You can change the crank pulley & underdrive the accessories. I don't recommend it. Just sort out the problem & enjoy the car.
Mayonnaise under the oil cap is a pretty sure sign of a head gasket leak.

With a 240, you're better off just enjoying the ride and not trying to gain any torque or hp. It's not the best platform to work from. I'd concentrate on suspension, wheels, tires, and cosmetics instead.
How did you get to overheat your engine once the serpentine belt broke?
For how long did you keep on driving after the snap?
I guess I'm trying to find out if there is a safety buffer from the "snap" to overheating...

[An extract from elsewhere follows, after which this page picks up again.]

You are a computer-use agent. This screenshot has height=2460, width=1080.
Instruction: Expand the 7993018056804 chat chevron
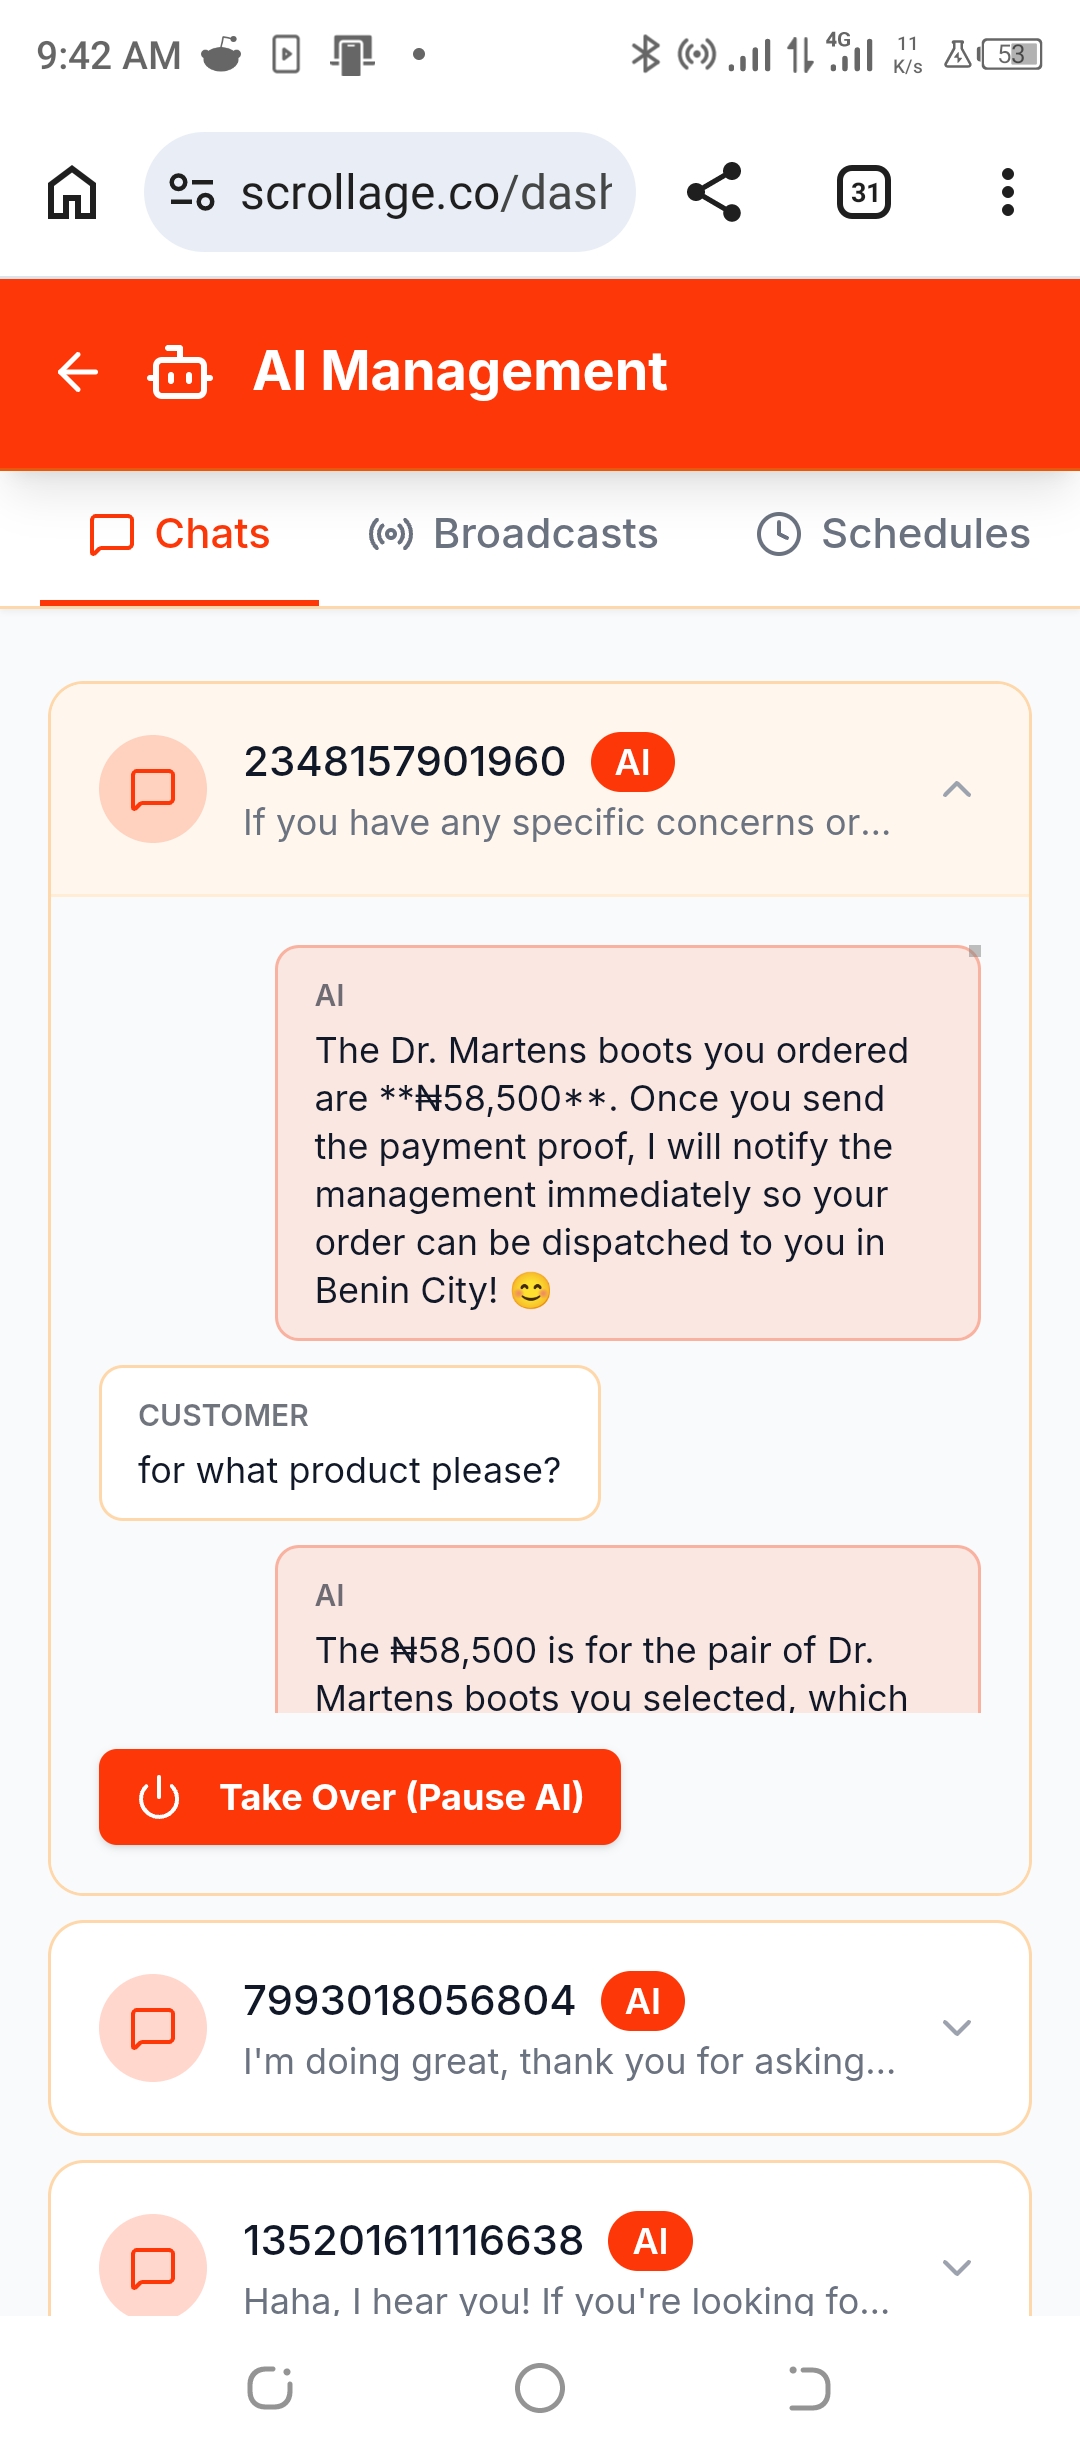tap(957, 2028)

When the coolant in the head starts boiling at around 250 degrees it's "game over" as there is nothing that can absorb the heat, and the aluminum will start to deform.
Note also that with no circulation, the heat is not transfered (as quickly) to the temp sensor which sends to the temp meter in the dash.
There is no safety margin. These all-aluminium engines, once at working temperature, should not be operated at all without coolant circulation.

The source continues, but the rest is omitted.